FHFA housing, condo co-op lending guidelines need improvement: Trade groups

Group asks FHFA for transparency during development of lending requirement guidelines for condo and housing co-ops

A coalition of trade associations — the Community Home Lenders of America (CHLA), the Community Association Institute (CAI) and the National Association of Realtors (NAR) — have submitted a letter to the Federal Housing Finance Agency (FHFA) that requests transparency in the development of final lending requirement guidelines for condominium and housing co-operatives.

In the letter, addressed to FHFA Director Sandra Thompson, the associations ask for “reasonable” building inspection requirements for aging infrastructure.

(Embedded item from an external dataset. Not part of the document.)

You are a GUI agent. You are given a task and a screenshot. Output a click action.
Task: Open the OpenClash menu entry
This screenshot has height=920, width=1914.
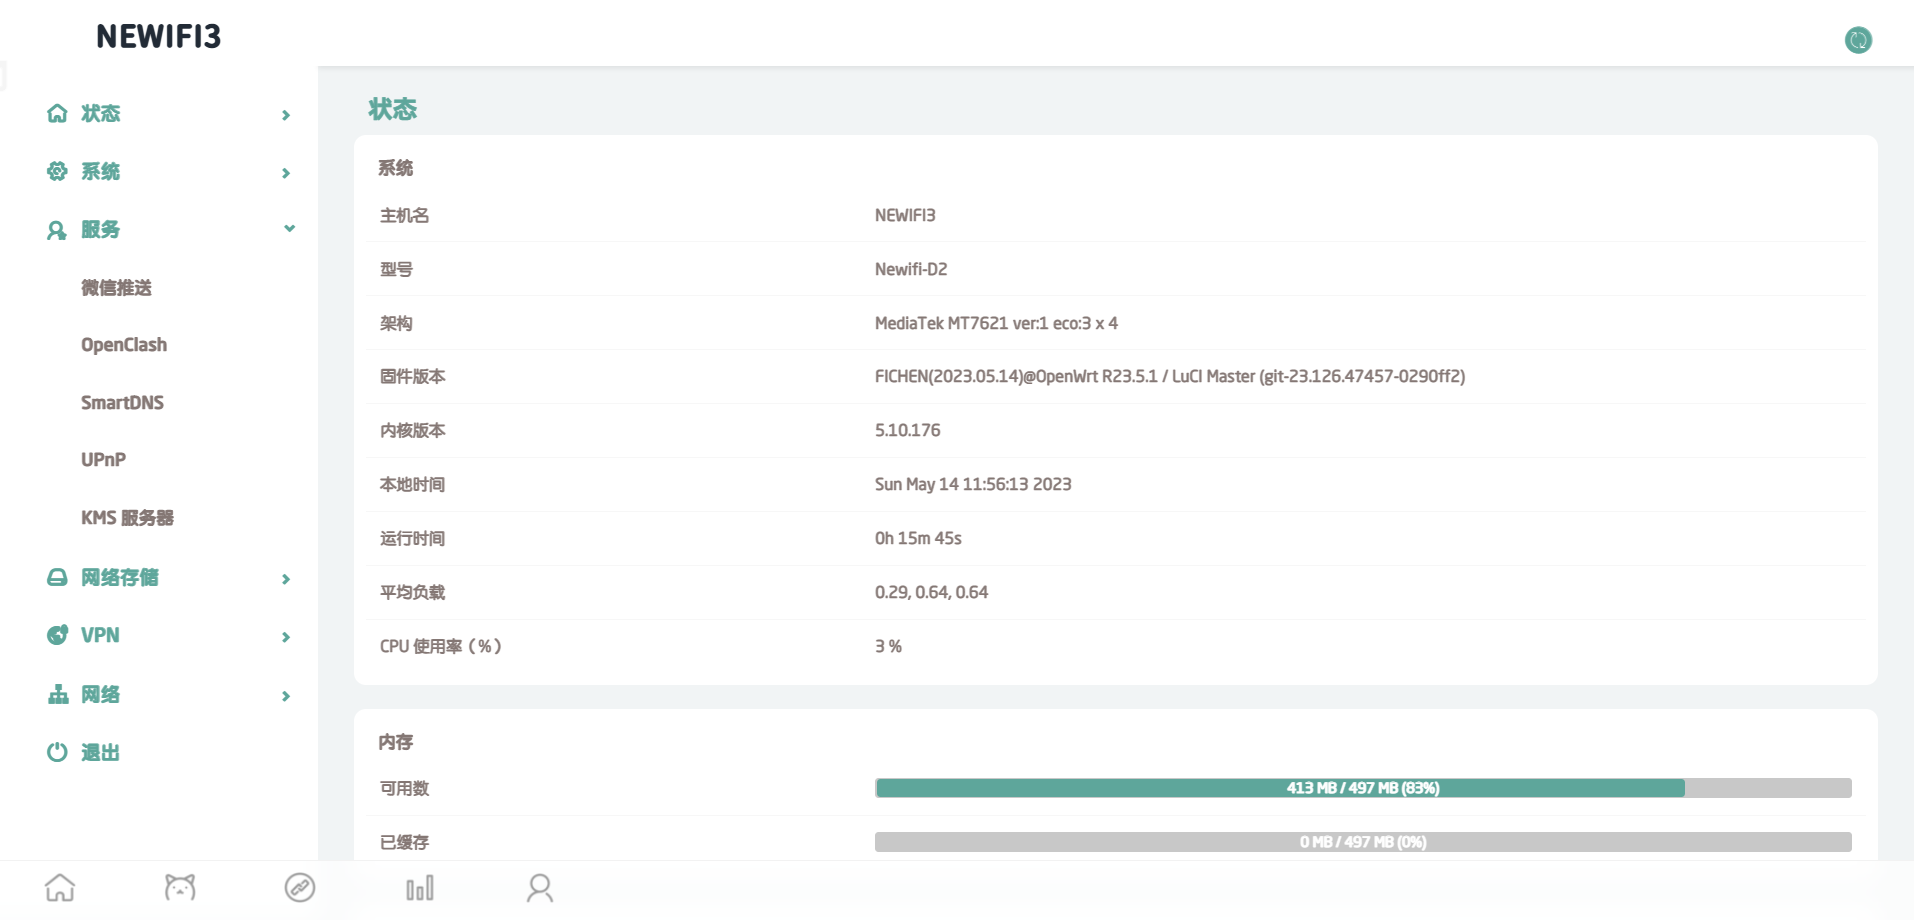pos(124,344)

The groups also offer feedback on how the Fannie Mae and Freddie Mac temporary requirements for condos and cooperative projects could be improved.

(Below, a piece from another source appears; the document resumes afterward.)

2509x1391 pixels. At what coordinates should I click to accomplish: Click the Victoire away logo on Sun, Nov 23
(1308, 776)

In addition, the groups “request transparency in the process of developing final guidelines for condo and housing cooperative lending requirements.”

“Any changes to Enterprise condo project or loan approval requirements should be subject to a public comment period of at least 60 days prior to adoption,” the letter states. “Fannie Mae should be required to make public their lists of condo projects ineligible for loan purchase, along with guidance as to the actions necessary to make them eligible.”

The letter notes that the groups are “very concerned” that the government-sponsored enterprise (GSE) condo and co-op lending requirements are restrictive for those seeking housing and cause difficulty for current owners to “build wealth and maintain their property values.”

“At a time when there is a heightened awareness and increase[d] emphasis on building maintenance, restricting access to lending will plummet property values leaving less money and incentive for homeowners to invest in maintenance, especially in urban opportunity zones throughout the U.S.,” the letter states.

This could lead to a “potential housing crisis,” the groups say, emphasizing that transparency in the rulemaking process is essential to keep the focus on at-risk buildings.

“We stand ready to work with GSEs and FHFA to develop and implement policy to keep Americans safe in their buildings while having appropriate access to lending for their homes,” the letter notes.

The letter was also sent to the U.S. Senate Banking Committee and the U.S. House Financial Services Committee and their staff members.